## Problem description
All that should come back is the lines of the data below from the one containing "This screenshot has height=744, width=1568." to the one containing "Task: Toggle the", inclusive, exactly as they stand.

## Records shown
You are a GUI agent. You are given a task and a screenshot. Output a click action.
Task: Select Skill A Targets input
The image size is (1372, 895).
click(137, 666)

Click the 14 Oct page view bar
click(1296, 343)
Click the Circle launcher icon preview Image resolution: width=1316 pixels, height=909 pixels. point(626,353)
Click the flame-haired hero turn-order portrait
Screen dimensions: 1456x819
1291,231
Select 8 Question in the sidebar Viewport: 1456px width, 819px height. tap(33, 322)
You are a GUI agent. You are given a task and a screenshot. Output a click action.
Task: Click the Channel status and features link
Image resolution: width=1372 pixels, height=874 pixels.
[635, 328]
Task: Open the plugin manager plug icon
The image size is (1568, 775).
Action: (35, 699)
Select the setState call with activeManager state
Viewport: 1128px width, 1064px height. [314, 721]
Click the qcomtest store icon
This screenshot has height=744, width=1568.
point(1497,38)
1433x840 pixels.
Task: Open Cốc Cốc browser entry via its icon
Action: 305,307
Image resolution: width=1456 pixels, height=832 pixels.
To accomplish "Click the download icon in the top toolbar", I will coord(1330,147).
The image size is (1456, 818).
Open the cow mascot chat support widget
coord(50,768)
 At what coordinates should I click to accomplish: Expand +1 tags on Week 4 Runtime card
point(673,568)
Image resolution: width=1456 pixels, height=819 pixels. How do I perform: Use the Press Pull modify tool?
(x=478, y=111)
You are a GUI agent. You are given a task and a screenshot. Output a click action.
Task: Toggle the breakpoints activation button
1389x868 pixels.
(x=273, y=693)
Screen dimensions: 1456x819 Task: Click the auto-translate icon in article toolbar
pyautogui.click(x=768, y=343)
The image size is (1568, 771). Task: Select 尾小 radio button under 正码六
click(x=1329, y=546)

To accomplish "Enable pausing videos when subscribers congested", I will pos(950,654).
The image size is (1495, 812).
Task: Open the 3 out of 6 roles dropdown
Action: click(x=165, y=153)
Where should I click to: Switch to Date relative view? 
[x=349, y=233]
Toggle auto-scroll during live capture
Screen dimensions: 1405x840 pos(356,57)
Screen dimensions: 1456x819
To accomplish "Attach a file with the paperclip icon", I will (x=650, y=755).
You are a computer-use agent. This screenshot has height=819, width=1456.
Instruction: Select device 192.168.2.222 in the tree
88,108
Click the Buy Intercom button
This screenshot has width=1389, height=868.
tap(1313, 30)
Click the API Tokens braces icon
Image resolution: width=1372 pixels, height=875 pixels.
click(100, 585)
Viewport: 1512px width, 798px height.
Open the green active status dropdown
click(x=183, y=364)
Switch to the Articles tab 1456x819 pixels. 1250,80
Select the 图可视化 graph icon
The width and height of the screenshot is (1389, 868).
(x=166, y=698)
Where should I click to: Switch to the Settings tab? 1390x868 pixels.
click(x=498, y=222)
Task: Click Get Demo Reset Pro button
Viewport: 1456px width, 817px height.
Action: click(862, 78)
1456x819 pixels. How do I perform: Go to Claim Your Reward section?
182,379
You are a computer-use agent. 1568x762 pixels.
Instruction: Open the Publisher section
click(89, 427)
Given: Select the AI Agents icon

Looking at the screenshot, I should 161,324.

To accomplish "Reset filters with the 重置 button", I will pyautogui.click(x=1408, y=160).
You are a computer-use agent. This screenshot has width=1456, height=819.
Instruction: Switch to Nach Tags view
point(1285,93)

## Solution below
This screenshot has height=744, width=1568.
point(1497,38)
1433x840 pixels.
Task: Open Cốc Cốc browser entry via its icon
Action: 305,307
Image resolution: width=1456 pixels, height=832 pixels.
To accomplish "Click the download icon in the top toolbar", I will coord(1330,147).
The image size is (1456, 818).
Open the cow mascot chat support widget
coord(50,768)
 At what coordinates should I click to accomplish: Expand +1 tags on Week 4 Runtime card
point(673,568)
Image resolution: width=1456 pixels, height=819 pixels. How do I perform: Use the Press Pull modify tool?
(x=478, y=111)
You are a GUI agent. You are given a task and a screenshot. Output a click action.
Task: Toggle the breakpoints activation button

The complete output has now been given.